Kali ini saya akan membahas tentang media dan kecelakaan penerbangan yang saya rasa relevan dengan kondisi saat ini. Tulisan ini bukan untuk menuding salah satu pihak, bukan untuk membela pihak-pihak tertentu tapi agar bisa diambil pelajaran dalam menyajikan informasi dan bagaimana merespon atas suatu kejadian kecelakaan, dalam hal ini saya fokuskan pada kecelakaan penerbangan.
Dari judul tulisan dapat kita ketahui bahwa ada dua pihak yang nantinya sama-sama akan menyajikan informasi kepada publik paska kejadian kecelakaan penerbangan, yaitu pihak media dan pihak investigator. Namun mereka mempunyai cara menyajikan informasi yang bertolak belakang, yaitu:
- Pihak media yang menyajikan berita kecelakaan penerbangan dengan secepatnya untuk memenuhi kehausan publik akan informasi terkini mengenai kejadian, dan
- Pihak investigator yang butuh waktu lebih lama mengumpulkan informasi dari berbagai sumber untuk kemudian dianalisa oleh ahli-ahli dari berbagai disiplin ilmu sebelum sampai pada sebuah kesimpulan yang diberikan kepada publik.
Di sini terlihat jelas perbedaan cara kerja antara media dengan pihak investigator. Sementara itu, publik menunggu berita terkini tentang kejadian. Adanya permintaan publik akan informasi terkini menjadikan media harus bekerja cepat untuk memenuhi permintaan tersebut dengan memanfaatkan berbagai sumber. Tak jarang kecepatan pemberitaan tidak berbanding lurus dengan akurasi informasi yang disajikan.
Ada beberapa hal yang menjadikan distorsi-distorsi muncul dalam pemberitaan kecelakaan penerbangan, misalnya:
- Keberadaan media sebagai bisnis dimana semakin sensasional tajuk berita maka akan dengan mudahnya menarik perhatian publik dan tentunya mengalahkan kompetitornya. Jadi tak heran penggunaan tajuk utama yang bombastis agar catchy adalah sangat normal, sayangnya sering tidak sesuai dengan kenyataan. 'A bad news is a good news' merupakan kelaziman;
- Hal lain yang patut diperhatikan adalah kurang investigatifnya para jurnalis dengan lemahnya cross-check sebelum merilis berita dan, jikalaupun ada, tak jarang sumber-sumber yang digunakan belum tentu akurat; dan
- Kurangnya pengalaman dan pengetahuan jurnalis tentang berbagai terminologi penerbangan, keselamatan penerbangan atau proses investigasi menjadi salah satu sebab pelaporan berita yang kurang akurat.

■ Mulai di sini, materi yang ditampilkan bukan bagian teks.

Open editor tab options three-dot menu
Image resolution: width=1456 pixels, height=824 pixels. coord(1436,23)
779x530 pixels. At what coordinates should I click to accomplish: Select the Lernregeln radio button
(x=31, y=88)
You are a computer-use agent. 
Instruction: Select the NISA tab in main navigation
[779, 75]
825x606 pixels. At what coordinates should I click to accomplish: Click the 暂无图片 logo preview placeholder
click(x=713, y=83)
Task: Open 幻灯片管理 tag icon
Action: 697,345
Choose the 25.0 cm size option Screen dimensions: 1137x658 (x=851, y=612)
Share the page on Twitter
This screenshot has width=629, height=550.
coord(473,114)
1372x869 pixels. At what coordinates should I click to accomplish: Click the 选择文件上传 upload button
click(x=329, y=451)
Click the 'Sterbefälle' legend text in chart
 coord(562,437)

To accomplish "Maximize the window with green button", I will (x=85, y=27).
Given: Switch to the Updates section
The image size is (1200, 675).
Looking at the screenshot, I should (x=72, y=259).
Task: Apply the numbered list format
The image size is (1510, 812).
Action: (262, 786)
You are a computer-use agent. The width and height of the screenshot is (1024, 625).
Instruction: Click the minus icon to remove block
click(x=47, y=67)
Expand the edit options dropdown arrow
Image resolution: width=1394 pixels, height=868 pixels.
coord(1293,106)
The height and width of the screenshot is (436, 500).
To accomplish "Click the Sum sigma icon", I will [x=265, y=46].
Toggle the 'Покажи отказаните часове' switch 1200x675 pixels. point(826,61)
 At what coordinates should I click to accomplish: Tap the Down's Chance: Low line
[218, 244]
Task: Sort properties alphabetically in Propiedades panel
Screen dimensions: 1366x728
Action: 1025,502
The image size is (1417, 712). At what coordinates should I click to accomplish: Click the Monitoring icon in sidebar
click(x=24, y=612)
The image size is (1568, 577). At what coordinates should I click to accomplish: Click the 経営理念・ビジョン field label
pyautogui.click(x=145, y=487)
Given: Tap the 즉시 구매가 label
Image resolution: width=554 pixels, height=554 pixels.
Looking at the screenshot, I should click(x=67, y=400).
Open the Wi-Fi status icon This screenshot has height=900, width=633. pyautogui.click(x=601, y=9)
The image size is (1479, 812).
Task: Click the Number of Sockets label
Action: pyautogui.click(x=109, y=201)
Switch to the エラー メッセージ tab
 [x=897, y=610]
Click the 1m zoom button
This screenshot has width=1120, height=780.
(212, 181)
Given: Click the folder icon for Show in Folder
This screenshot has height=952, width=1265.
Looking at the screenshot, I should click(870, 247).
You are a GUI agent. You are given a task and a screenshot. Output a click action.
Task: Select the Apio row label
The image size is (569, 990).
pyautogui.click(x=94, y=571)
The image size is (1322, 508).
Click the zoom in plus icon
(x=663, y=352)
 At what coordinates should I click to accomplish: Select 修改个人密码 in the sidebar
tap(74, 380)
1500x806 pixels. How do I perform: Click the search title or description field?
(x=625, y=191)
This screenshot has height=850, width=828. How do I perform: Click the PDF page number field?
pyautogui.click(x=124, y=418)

Sedikit banyaknya hal-hal diatas akan berdampak pada proses investigasi, misalnya:
- Keinginan untuk menghadirkan informasi terkini dari lokasi kecelakaan menjadikan jurnalis kurang awas bagaimana tindakan mereka dapat mengkontaminasi area kecelakaan yang hanya boleh dimasuki oleh para investigator berwenang;
- Kesimpulan-kesimpulan yang masih prematur diambil berdasarkan informasi yang diperoleh dari berbagai sumber yang belum tentu akurat dan kompeten sehingga dapat merusak reputasi pihak-pihak tertentu (misalnya pilot), dan
- Saat mencari informasi dari saksi-saksi, tak jarang jurnalis membawa bias karena berbagai kejadian di dunia penerbangan sebelumnya. Belum lagi teknik investigasi yang tentu berbeda dengan yang digunakan oleh para investigator yang memang dilatih untuk menginvestigasi. Media cenderung mencari 'apa penyebab' kecelakaan sedangkan investigator memahami kejadian untuk menentukan 'probable causes' kecelakaan.
Tapi perlu digaris-bawahi bahwasanya tidak semua pemberitaan media itu negatif, misalnya:
- Banyak hal-hal yang tidak bisa diakses oleh publik, bisa diangkat oleh media;
- Media memberikan kesempatan publik untuk memperoleh informasi dan bahkan, tidak jarang, investigasi yang dilakukan oleh media sebelum merilis informasinya ke khalayak ramai jauh lebih akurat dan objektif daripada yang dirilis pihak-pihak tertentu karena adanya berbagai kepentingan didalamnya, dan
- Media memberikan pengetahuan dengan memberikan informasi yang efek sosialisasinya lebih luas dan cepat sehingga akses informasi tidak terbatas untuk kalangan tertentu saja.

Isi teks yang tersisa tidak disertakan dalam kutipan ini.